Understanding the Costs
As you start your homebuying journey, take the time to get a sense of all costs involved – from your down payment to closing costs.
If you’re in the market to buy a home, your down payment is probably top of mind. And rightly so – it’s likely the biggest cost of homebuying. However, it is not the only cost and it’s critical you understand all your expenses before diving in.
The more prepared you are for your down payment, closing and other costs, the smoother your homebuying journey will be.
Down Payment: Depending on your credit history and other factors, you’ll need to make a down payment ranging from 3 – 20% of the purchase price of your home. Take the time to learn more about down payment options, Private Mortgage Insurance (PMI) and down payment assistance programs.
Closing Costs: These costs (also called settlement fees) are incurred as part of the homebuying process.
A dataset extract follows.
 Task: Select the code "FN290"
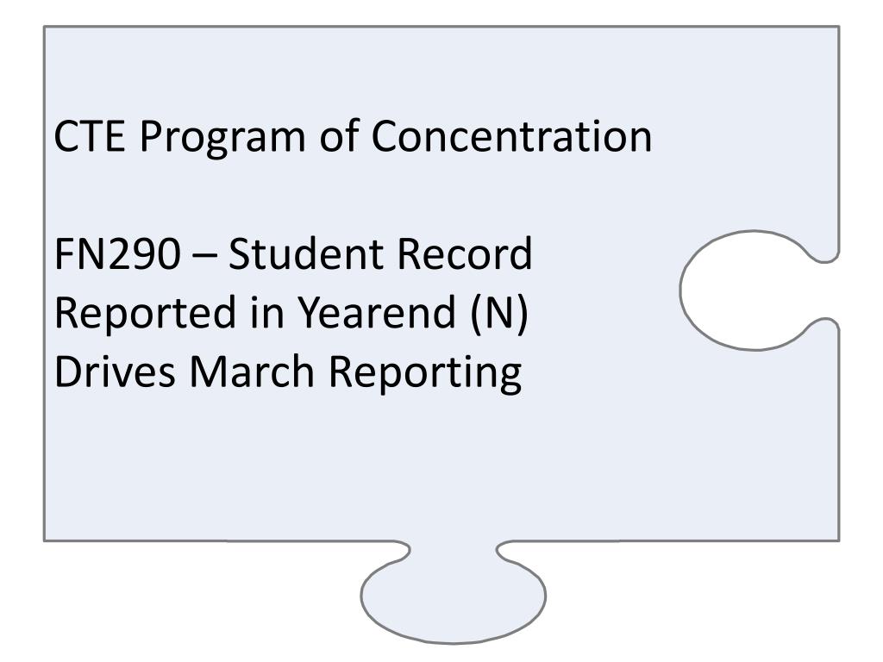117,254
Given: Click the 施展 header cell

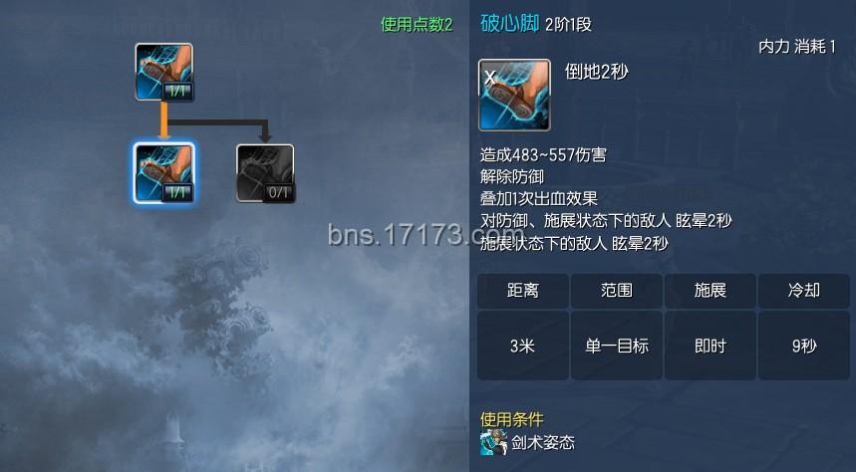Looking at the screenshot, I should [711, 291].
These are fees charged by people representing your purchase, including your lender, real estate agent and other third parties involved in the transaction. Generally, closing costs range between 2% and 5% of your purchase price and include:
1. Government recording costs
2. Appraisal fees
3. Credit report fees
4. Lender origination fees
5. Title services
6. Tax service fees
7. Survey fees
8. Attorney fees
9. Underwriting fees
On a $200,000 purchase, you can expect to spend between $4,000 and $10,000 on closing costs.
A lot of homebuyers are confused about escrow — perhaps because it plays dual, but different, roles when it comes to your home: during the homebuying process and as a homeowner.
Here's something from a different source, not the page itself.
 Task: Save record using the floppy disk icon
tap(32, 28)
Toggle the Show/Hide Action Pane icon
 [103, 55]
Earnest Money Escrow: Also referred to as “good-faith money,” this is a sum (typically 1 – 2% of the purchase price) that you can put down with your offer, showing the seller that you’re a serious buyer. This money will be placed into an escrow account, held by a designated third party until closing – at which time you can apply toward your down payment or closing costs.
Reserve Account Escrow: Many lenders require that you establish an escrow account under the terms of your mortgage at closing. This acts as a savings account to cover your annual costs for property taxes and insurance premiums, such as homeowners insurance and PMI. Most lenders require that you pay two-months’ of these reserves up-front (at closing). With each monthly mortgage payment, a portion of your payment will go into your escrow account and your lender will pay your taxes and insurance bills on your behalf when they are due.
Escrow payments are a good option for many homeowners because they eliminate the surprise of large annual or semi-annual payments when property taxes or insurance premiums are due.
Be sure to talk with your lender about all anticipated costs throughout your homebuying process. The more you’re familiar with fees and costs, the better off you’ll be.
If you want to get started in the process contact The Wagner Team, we can answer any of your questions. We will be happy to. “A Higher Standard of Real Estate”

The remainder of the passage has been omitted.